Work in progress delivers no value

One of the key tenets of the Agile/Lean method of delivering software is the concept of reducing time to value.  This is done with a laser-focus on value – simply there is no value from code that is not in front of a user.  A necessary corollary of this is that there is no value from work in progress.

This is difficult for both producers and consumers of software to internalize.  The managers of producers may be delighted to see high utilization from their development team.  Consumers may be impatient with software progress and compensate by requesting more features be worked on.  Both of these can produce waste by creating too much work-in-progress.  Let’s consider an example.

Assume we have two pieces of work, “A” and “B”, each requiring 5 days of effort, each requested by a different user.  We may placate the pair of users by alternating effort by day, thus treating the two users equally by working on both pieces of work at the same time.  Our timeline looks something like this: ABABABABAB.  At day 9 the first user receives A, on day 10 the second user receives B.  Development was fully utilized, users were treated equally, but it took 9 days to deliver any value despite each piece of work taking 5 days!

Let’s consider an alternate scenario, where a strong product owner prioritizes work and minimizes work-in-progress.  In this scenario there is no multi-tasking, work progresses as AAAAABBBBB.  Now the first user receives value in 5 days (the second user still receives value at day 10).  The strict prioritization decision reduced the work-in-progress and reduced overall time to value.

Work-in-progress is even more insidious.  Whatever we build, we must consider not only if we are building it correctly but if we are even building the right thing!  When we have a lot of work partially done, we are robbed of the chance to find out what our users think.  We don’t see how it delights them, or how it confuses them, or how it’s not quite what they want.  Without having finished code in front of users, we don’t have the opportunity to make the critical adjustments that take our users from “meh” to “wow”.

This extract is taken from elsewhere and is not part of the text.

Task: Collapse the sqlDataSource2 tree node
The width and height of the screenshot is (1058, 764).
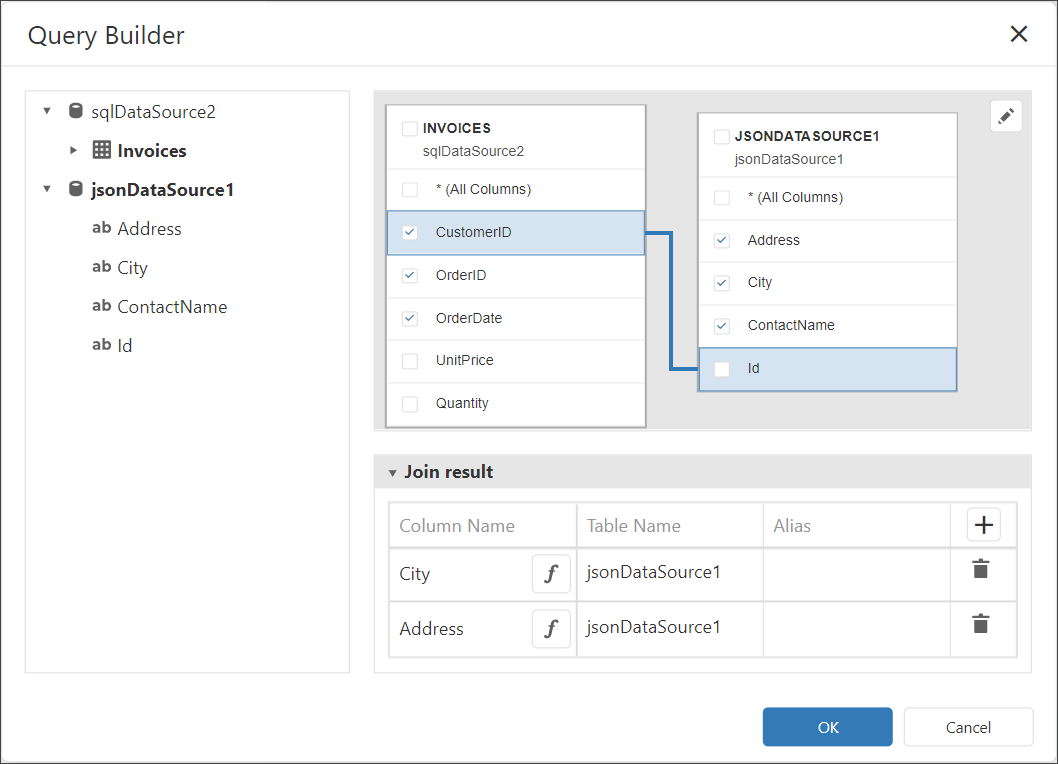Action: (x=47, y=111)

Agile scrum-masters only track two kinds of work: “done” and “not done”.  (Some practitioners place even more emphasis on done, calling the final state “done done done”.)  I used to think this was just a thin veneer on a collection of states in issue tracking software.  I now realize this labeling is critical to keeping laser focus on what matters.  It doesn’t matter how utilized the team is or how much work is in progress, rather it matters whether code is in front of users or not.  Is that code providing value or not.

This lesson is difficult to keep in mind during the louder phases of a software project.  There are many competing concerns that are difficult to balance.  Find success by laser-focusing on what matters: providing value through completed code.  There’s no value to your users from work-in-progress.